--- About this task ---
Lines in the records below that contain the word "search" must each be copied.

--- Saved entries ---
○ ○ ○ ○ ○
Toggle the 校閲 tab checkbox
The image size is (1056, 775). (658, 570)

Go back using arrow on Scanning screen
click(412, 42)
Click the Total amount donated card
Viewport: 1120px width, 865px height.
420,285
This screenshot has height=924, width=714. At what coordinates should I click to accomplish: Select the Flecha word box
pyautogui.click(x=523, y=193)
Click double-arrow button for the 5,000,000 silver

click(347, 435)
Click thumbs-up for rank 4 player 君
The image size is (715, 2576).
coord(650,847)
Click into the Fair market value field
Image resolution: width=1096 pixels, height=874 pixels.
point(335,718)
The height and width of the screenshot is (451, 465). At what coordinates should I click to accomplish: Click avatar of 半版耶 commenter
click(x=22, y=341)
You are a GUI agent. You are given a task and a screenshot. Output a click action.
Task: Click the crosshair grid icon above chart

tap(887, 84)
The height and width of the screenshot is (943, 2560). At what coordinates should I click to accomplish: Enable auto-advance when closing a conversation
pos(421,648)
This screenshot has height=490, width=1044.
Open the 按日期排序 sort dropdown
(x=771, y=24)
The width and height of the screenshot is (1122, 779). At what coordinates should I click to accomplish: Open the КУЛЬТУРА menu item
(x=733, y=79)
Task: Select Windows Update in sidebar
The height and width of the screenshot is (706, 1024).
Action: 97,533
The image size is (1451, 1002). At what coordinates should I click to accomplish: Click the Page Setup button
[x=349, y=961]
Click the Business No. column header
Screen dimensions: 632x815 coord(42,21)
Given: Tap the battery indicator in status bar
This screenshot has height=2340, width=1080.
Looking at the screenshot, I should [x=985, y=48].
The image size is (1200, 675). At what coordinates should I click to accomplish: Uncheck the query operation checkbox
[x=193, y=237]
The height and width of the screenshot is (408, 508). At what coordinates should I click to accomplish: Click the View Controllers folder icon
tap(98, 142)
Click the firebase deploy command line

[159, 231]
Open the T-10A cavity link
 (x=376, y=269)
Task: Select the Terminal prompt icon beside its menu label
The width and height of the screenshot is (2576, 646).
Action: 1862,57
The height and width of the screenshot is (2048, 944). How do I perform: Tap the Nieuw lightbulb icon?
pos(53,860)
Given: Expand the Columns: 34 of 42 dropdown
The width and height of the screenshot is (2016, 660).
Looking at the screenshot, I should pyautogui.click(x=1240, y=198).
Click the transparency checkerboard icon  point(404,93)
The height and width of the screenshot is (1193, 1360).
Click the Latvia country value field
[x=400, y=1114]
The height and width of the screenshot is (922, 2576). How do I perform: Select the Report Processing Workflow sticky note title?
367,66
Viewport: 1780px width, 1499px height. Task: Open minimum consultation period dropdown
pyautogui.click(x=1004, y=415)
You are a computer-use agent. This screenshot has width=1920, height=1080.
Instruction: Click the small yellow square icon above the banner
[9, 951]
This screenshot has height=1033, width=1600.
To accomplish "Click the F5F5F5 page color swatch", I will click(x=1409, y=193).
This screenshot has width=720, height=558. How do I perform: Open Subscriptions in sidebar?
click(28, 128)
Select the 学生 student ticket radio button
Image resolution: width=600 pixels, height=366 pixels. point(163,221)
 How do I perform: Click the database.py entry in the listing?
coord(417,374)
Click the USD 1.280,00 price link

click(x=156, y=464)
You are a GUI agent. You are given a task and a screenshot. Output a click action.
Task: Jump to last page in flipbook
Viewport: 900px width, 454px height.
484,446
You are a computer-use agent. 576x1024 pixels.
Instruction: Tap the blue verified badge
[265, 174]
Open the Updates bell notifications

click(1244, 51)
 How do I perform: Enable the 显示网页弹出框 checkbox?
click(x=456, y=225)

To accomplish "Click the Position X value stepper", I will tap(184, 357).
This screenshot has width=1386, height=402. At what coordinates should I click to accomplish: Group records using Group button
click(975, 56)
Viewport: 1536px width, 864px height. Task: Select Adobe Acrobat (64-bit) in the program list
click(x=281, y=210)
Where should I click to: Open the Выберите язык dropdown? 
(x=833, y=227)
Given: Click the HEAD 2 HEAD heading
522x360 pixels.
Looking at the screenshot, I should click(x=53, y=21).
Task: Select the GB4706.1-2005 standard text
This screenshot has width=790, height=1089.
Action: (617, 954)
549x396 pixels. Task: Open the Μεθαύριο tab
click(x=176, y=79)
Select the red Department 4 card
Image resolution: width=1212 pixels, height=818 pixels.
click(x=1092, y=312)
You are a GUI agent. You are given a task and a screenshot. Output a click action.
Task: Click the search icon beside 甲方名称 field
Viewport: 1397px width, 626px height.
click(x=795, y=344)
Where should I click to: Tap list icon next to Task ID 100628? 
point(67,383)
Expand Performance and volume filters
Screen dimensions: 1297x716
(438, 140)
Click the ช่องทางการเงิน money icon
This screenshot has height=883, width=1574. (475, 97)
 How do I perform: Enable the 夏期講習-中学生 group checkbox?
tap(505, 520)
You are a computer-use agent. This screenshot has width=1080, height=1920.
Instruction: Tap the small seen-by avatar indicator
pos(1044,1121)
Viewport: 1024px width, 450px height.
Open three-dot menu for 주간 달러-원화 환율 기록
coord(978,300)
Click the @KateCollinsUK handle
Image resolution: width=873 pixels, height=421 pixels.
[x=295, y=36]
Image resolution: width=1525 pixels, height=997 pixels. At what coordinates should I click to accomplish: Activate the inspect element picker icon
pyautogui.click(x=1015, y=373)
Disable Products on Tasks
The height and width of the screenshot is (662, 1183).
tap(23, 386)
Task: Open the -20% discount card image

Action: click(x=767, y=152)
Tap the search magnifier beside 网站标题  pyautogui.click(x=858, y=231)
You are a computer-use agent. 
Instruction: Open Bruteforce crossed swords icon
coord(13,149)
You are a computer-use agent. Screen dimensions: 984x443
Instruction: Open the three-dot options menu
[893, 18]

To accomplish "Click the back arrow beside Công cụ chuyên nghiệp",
○ ○ ○ ○ ○
--- Solution ---
Task: Click the search icon beside 甲方名称 field
Tap the search magnifier beside 网站标题  pyautogui.click(x=858, y=231)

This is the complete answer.